Călin Peter Netzer is thematically attracted to exploring relationships between age groups, family members and the things they inherit from one another. In his previous 20014 effort, The Child’s Pose, he follows the skirmish between a grown up man who fucked up and his mother who tries to cover up for him, only to make it worse. Handheld emotional mayhem that works to a certain degree. Strong casting and some sharp observation of conflict. Can’t say the same for last year’s Ana, mon amour which is a non-linear love story, going back and forth along the timeline of a couple’s high and low and which, for me, obliterates its credibility from the first 10 minutes, when while meeting the parents of the girl for the first time, the guy is forced to sleep in the same bed with the father of the family, wearing his pyjamas as well. It’s simply not a case of Romanian authenticity, it’s just a bad choice in trying to court it. 

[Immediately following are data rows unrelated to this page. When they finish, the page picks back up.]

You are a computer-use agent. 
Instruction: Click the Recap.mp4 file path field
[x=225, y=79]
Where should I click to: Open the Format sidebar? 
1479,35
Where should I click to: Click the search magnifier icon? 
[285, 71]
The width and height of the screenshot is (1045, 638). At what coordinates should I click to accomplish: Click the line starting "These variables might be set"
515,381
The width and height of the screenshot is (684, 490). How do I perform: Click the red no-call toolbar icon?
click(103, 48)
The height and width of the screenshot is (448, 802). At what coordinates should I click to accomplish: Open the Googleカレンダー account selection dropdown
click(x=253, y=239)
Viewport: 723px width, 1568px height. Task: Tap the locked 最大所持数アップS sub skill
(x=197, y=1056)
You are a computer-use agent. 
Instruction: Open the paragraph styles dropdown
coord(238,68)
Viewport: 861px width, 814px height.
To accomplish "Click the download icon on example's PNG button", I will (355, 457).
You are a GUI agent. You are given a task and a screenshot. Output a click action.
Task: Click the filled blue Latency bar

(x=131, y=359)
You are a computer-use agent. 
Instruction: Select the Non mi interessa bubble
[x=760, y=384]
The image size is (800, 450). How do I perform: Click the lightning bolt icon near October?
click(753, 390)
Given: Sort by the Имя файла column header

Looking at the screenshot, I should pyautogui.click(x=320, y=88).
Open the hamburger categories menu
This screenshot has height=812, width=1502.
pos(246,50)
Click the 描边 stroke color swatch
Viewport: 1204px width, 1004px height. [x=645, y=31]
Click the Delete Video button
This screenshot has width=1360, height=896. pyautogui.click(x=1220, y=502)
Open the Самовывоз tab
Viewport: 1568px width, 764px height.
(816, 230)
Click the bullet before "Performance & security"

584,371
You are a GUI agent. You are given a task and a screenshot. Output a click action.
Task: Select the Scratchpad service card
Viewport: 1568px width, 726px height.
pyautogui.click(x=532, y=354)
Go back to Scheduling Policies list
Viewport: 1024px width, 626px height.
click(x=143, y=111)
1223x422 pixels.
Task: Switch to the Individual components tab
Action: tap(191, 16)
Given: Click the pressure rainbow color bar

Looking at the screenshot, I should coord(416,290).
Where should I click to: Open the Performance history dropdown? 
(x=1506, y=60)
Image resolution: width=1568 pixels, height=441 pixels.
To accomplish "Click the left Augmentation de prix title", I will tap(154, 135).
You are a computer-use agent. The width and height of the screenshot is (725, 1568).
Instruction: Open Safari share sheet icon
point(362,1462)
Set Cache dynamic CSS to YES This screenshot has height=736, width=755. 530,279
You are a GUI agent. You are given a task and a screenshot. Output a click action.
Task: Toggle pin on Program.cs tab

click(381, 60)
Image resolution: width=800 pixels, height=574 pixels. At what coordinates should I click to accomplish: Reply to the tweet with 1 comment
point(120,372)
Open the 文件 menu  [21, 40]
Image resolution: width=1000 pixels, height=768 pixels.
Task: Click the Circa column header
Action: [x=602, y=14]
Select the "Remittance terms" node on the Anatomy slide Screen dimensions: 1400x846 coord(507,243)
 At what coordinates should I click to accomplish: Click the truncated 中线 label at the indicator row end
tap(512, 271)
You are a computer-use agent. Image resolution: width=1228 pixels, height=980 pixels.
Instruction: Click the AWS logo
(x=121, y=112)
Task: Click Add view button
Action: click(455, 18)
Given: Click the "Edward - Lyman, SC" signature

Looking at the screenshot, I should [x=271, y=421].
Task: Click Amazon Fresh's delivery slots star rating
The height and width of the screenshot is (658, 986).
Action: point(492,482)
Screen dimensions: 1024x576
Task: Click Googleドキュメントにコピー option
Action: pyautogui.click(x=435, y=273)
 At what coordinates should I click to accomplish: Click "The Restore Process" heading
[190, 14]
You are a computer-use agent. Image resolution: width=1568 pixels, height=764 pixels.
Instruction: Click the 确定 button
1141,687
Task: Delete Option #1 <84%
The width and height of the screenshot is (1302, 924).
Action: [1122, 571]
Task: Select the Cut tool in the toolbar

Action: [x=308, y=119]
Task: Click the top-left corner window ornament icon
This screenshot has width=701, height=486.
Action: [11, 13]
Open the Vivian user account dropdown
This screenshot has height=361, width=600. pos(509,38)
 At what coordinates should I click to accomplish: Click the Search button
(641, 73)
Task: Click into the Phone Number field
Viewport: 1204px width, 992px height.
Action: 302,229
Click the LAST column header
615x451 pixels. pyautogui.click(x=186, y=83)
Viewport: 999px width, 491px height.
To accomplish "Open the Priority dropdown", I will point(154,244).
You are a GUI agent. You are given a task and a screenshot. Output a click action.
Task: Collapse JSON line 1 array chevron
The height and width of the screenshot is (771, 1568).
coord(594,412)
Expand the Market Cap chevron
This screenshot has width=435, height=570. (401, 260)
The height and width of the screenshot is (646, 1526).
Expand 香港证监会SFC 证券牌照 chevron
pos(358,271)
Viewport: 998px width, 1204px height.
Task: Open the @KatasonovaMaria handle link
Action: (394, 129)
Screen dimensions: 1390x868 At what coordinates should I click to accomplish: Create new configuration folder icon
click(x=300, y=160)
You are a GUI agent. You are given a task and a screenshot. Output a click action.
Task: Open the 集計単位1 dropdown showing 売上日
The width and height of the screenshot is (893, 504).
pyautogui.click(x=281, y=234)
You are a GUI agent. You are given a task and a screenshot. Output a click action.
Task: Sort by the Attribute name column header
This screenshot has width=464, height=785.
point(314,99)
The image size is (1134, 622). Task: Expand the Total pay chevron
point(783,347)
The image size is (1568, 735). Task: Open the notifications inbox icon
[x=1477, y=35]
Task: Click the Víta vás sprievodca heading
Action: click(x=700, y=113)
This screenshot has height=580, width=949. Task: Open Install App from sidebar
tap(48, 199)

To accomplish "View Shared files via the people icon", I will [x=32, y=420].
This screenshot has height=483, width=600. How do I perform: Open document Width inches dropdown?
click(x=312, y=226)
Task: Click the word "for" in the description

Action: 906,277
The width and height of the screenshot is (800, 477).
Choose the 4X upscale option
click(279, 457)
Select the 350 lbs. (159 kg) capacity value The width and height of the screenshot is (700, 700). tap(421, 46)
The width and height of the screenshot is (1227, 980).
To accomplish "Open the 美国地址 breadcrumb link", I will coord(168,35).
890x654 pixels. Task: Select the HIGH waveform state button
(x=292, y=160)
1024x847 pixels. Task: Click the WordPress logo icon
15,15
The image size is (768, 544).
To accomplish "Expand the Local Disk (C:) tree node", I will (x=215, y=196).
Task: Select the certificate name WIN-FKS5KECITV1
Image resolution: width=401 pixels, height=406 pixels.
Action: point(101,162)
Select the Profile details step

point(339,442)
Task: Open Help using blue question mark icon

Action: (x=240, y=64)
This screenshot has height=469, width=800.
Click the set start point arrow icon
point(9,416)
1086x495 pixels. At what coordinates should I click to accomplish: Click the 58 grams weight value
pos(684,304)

And from that point on, it’s downhill for me. The form is one crazy hair day (for which it got a Berlin Bear artistic achievement). Editing rhythm shifting gears according to God knows what rules, peculiar hand-held camera, jump cuts, 180degree rule bending, all at unnerving speed, suggesting, of course, what else! the characters’ mood swings. Hilarious at times: the sex scene - we get to see some sperm flowing freely, wink wink unwanted baby soon to come. The male character’s hair meltdown adds to the phoniness and silliness of it all. 

Courage to be appreciated though. It is the films that strive to great extent to achieve crude realism that fuck it up the worse. Or best?